Risperidone in the treatment of Schizophrenia

Abstract

Risperidone is a second generation antipsychotic agent, with potent serotonin 5-HT2A and dopamine D2 receptor blocking effects. Specifically, risperidone possesses a unique balance of serotonin and dopamine antagonism, namely that its affinity for 5-HT2A receptors is significantly greater than its affinity for D2 receptors. Risperidone is well-established medication, with the proven effects on positive and negative symptoms of schizophrenia. The aim of research was to establish the effectiveness and safety of risperidone in patients with schizophrenia. The sample consisted of 60 subjects, age ranged was between 18-60 years, both genders, who met the criteria for the diagnosis various types of schizophrenia, according to ICD-10 (International Statistical Classification of Diseases). They were enrolled in the study as outpatient and inpatient setting. All subjects signed informed consent before entering into this study which had been conducted at the Psychiatric Clinic, University Clinical Center Sarajevo. Study was designed for 8-week, open-label, flexible-dose observational study. The subjects had to have a total score > -40 on Positive and Negative scale -two parts of the Positive and Negative Syndrome Scale (PANSS), and to be able to discontinue current antipsychotic medications. The primary efficacy parameter was the percent of score difference between baseline and week 8 of therapy on two above-mentioned PANSS subscales. The difference was considered as significant improvement if decrease from the baseline was 20% or more. The secondary efficacy parameter was subjective clinical evaluation of efficacy with five possible answers: very good, good, moderate, not satisfactory, not possible to evaluate. It was measured at the end of observational period by the investigator. All 60 enrolled patients completed the study.
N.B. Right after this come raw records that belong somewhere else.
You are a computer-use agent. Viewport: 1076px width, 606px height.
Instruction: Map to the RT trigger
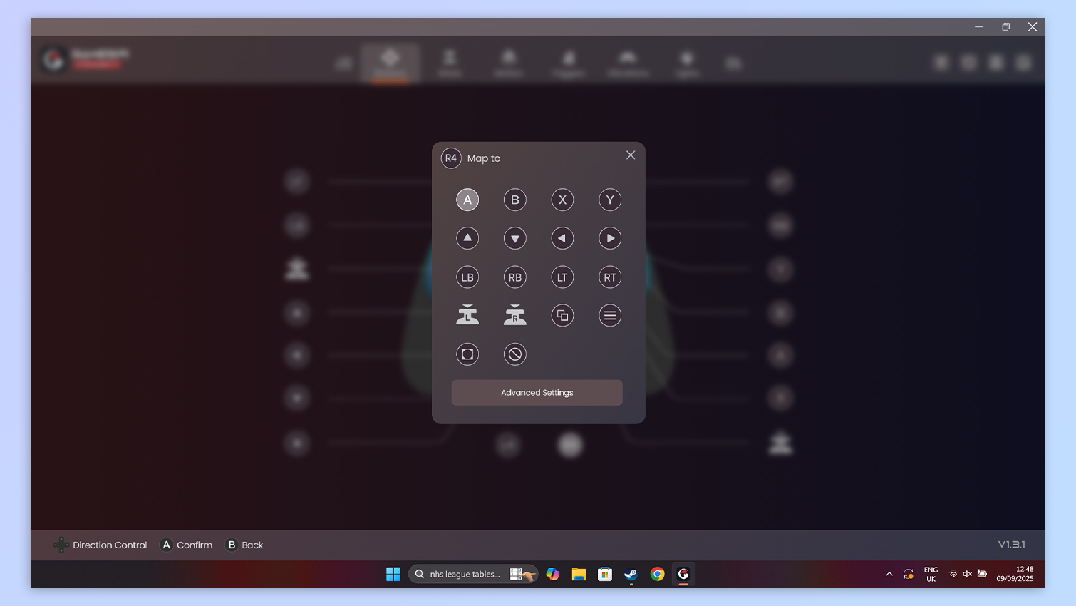pos(610,277)

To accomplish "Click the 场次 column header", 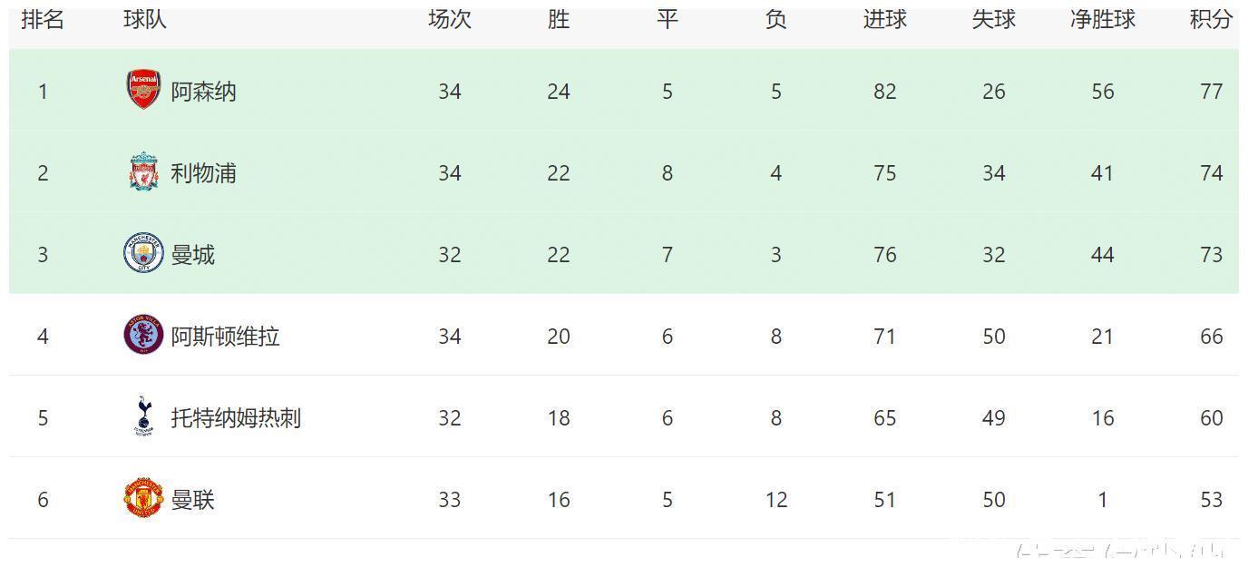I will (449, 20).
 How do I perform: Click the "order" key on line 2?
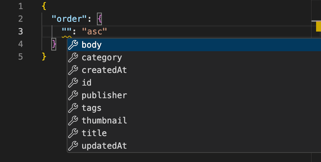(69, 19)
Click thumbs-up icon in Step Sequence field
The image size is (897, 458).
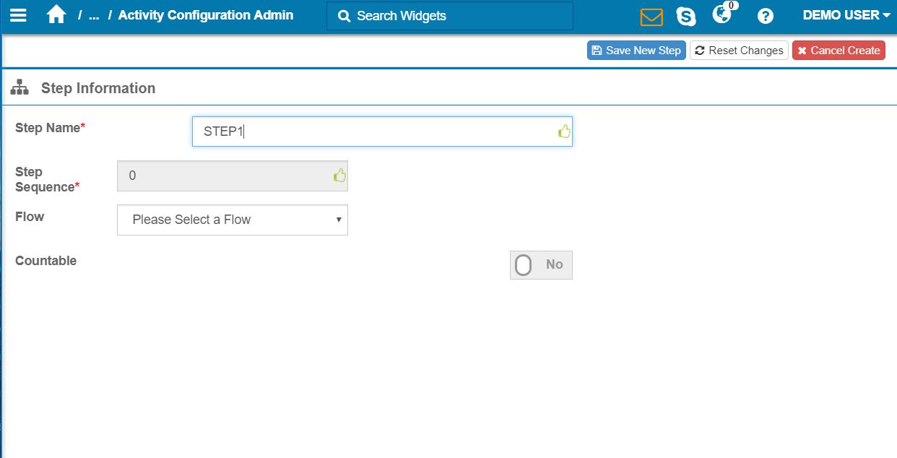339,176
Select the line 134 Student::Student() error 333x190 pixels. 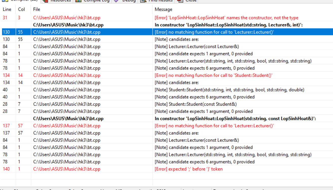(x=213, y=75)
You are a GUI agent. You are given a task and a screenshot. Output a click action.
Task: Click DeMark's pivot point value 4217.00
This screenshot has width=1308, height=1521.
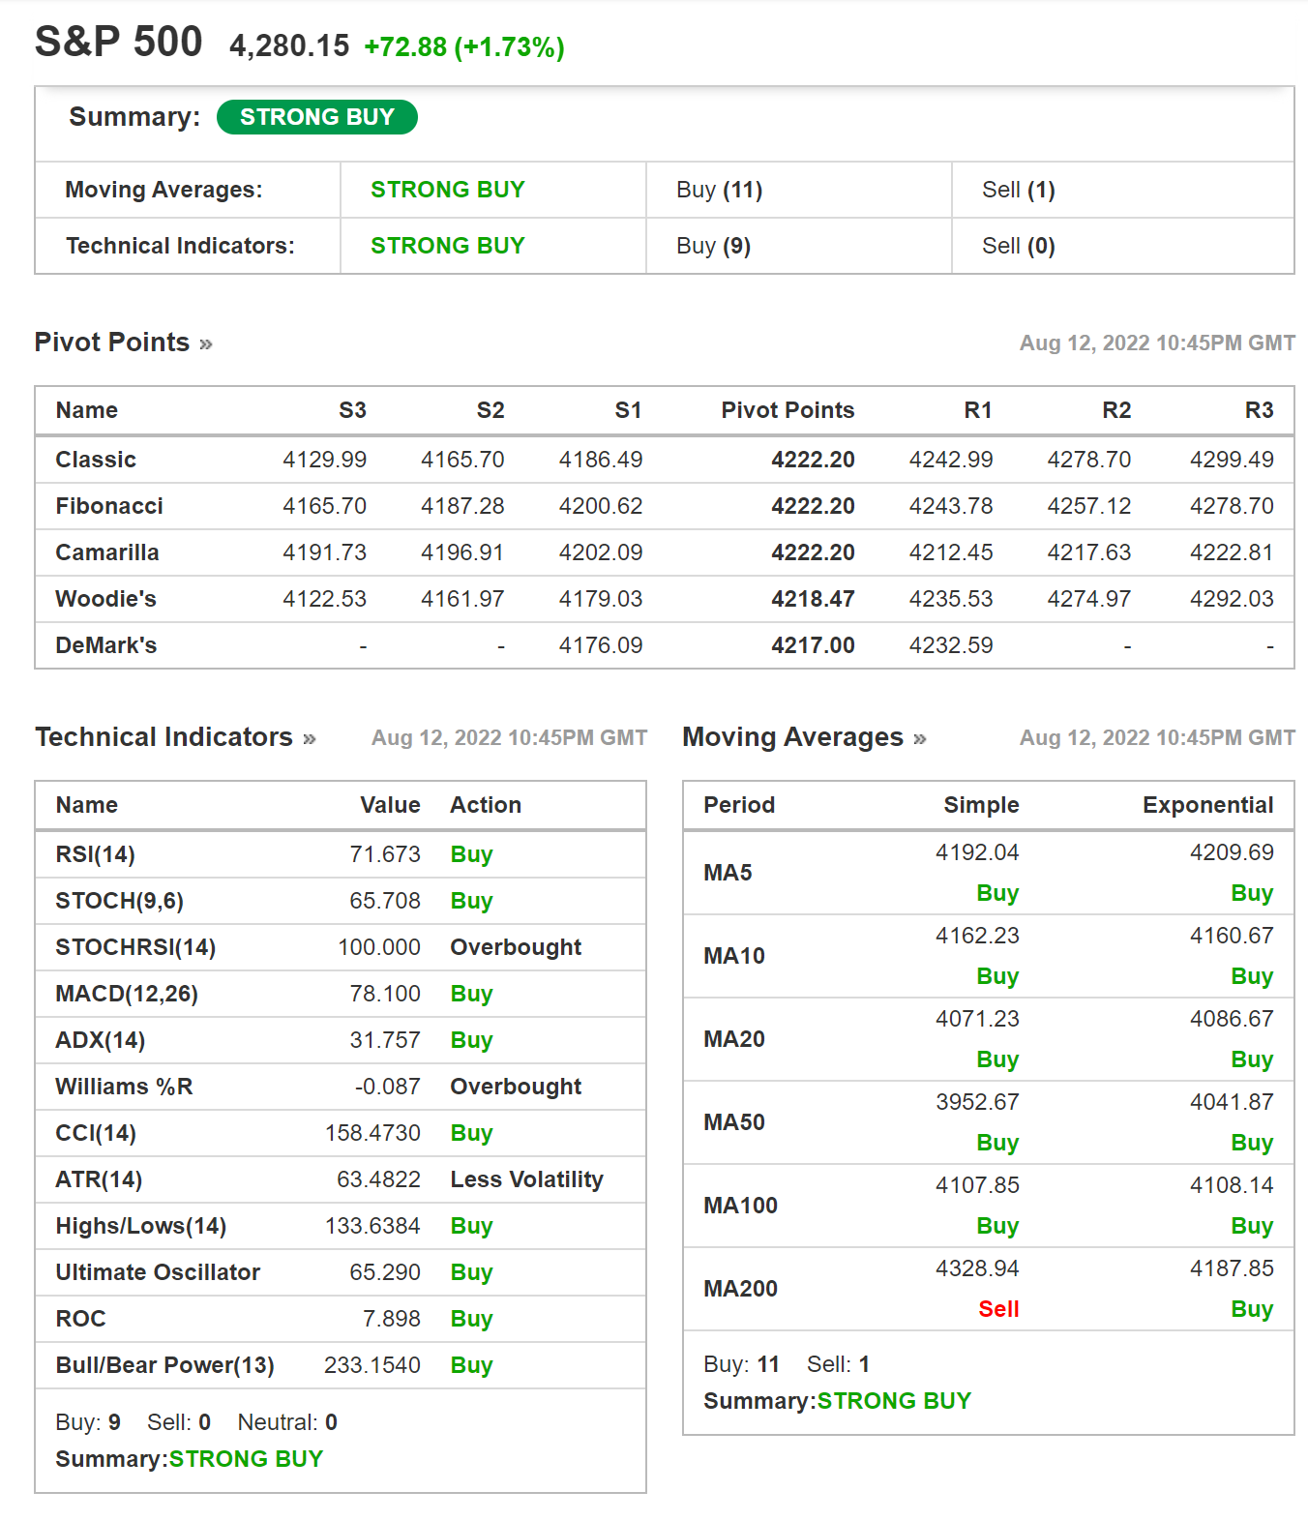[x=812, y=645]
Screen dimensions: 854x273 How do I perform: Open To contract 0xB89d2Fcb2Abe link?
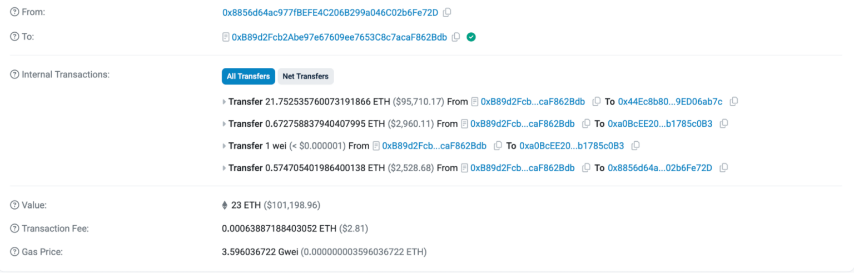(x=339, y=37)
After the 8 weeks of treatment, 54/60 patients (90%) had clinically significant improvement of 20% or more decreased total PANSS score (Positive and Negative subscale). In 6/60 patients (10%) clinical improvement was also reported with less of 20% decreased total PANSS score. The side effects were registered in 8/60 patients (13.32%). The mild extrapyramidal symptoms registered in 1/60 (11.66%) patients, whom dose of risperidone was reduced. Increase of prolactine in 7/60 (11.66%), patients, whose dose of risperidone also were reduced. Average weight gain was 0.84 kg. In this study Risperidone has shown very good effectiveness and safety.